• [Stored data lines]
►

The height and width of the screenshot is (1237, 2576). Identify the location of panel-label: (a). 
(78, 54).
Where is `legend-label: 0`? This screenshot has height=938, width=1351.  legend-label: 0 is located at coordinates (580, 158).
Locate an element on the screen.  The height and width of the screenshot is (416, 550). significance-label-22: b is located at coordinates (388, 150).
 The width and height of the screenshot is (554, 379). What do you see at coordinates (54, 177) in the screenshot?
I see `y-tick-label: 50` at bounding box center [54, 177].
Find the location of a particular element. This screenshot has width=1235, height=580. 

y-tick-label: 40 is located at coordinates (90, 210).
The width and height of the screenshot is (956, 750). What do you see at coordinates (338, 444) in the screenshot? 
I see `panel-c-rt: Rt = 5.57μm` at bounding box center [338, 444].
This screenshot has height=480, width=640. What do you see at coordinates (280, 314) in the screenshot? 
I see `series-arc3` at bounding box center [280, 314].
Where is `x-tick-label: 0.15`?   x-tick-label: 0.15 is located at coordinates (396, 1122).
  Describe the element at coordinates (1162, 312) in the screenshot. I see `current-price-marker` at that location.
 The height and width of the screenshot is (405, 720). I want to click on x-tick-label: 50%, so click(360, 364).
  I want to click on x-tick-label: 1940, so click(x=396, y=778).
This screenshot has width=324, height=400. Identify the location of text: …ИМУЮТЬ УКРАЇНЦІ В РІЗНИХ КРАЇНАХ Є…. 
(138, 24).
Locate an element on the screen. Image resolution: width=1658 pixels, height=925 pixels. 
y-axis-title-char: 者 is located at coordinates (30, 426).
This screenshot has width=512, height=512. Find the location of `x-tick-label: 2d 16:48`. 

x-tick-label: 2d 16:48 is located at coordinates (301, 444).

◄

• [Try it] Reproduce every one of the stored data lines above verbatim, from the first to the last.

• [Response]
The height and width of the screenshot is (1237, 2576). Identify the location of panel-label: (a). 
(78, 54).
Where is `legend-label: 0`? This screenshot has height=938, width=1351.  legend-label: 0 is located at coordinates (580, 158).
Locate an element on the screen.  The height and width of the screenshot is (416, 550). significance-label-22: b is located at coordinates (388, 150).
 The width and height of the screenshot is (554, 379). What do you see at coordinates (54, 177) in the screenshot?
I see `y-tick-label: 50` at bounding box center [54, 177].
Find the location of a particular element. This screenshot has width=1235, height=580. 

y-tick-label: 40 is located at coordinates (90, 210).
The width and height of the screenshot is (956, 750). What do you see at coordinates (338, 444) in the screenshot? 
I see `panel-c-rt: Rt = 5.57μm` at bounding box center [338, 444].
This screenshot has height=480, width=640. What do you see at coordinates (280, 314) in the screenshot? 
I see `series-arc3` at bounding box center [280, 314].
Where is `x-tick-label: 0.15`?   x-tick-label: 0.15 is located at coordinates (396, 1122).
  Describe the element at coordinates (1162, 312) in the screenshot. I see `current-price-marker` at that location.
 The height and width of the screenshot is (405, 720). I want to click on x-tick-label: 50%, so click(360, 364).
  I want to click on x-tick-label: 1940, so click(x=396, y=778).
This screenshot has width=324, height=400. Identify the location of text: …ИМУЮТЬ УКРАЇНЦІ В РІЗНИХ КРАЇНАХ Є…. 
(138, 24).
Locate an element on the screen. Image resolution: width=1658 pixels, height=925 pixels. 
y-axis-title-char: 者 is located at coordinates (30, 426).
This screenshot has width=512, height=512. Find the location of `x-tick-label: 2d 16:48`. 

x-tick-label: 2d 16:48 is located at coordinates (301, 444).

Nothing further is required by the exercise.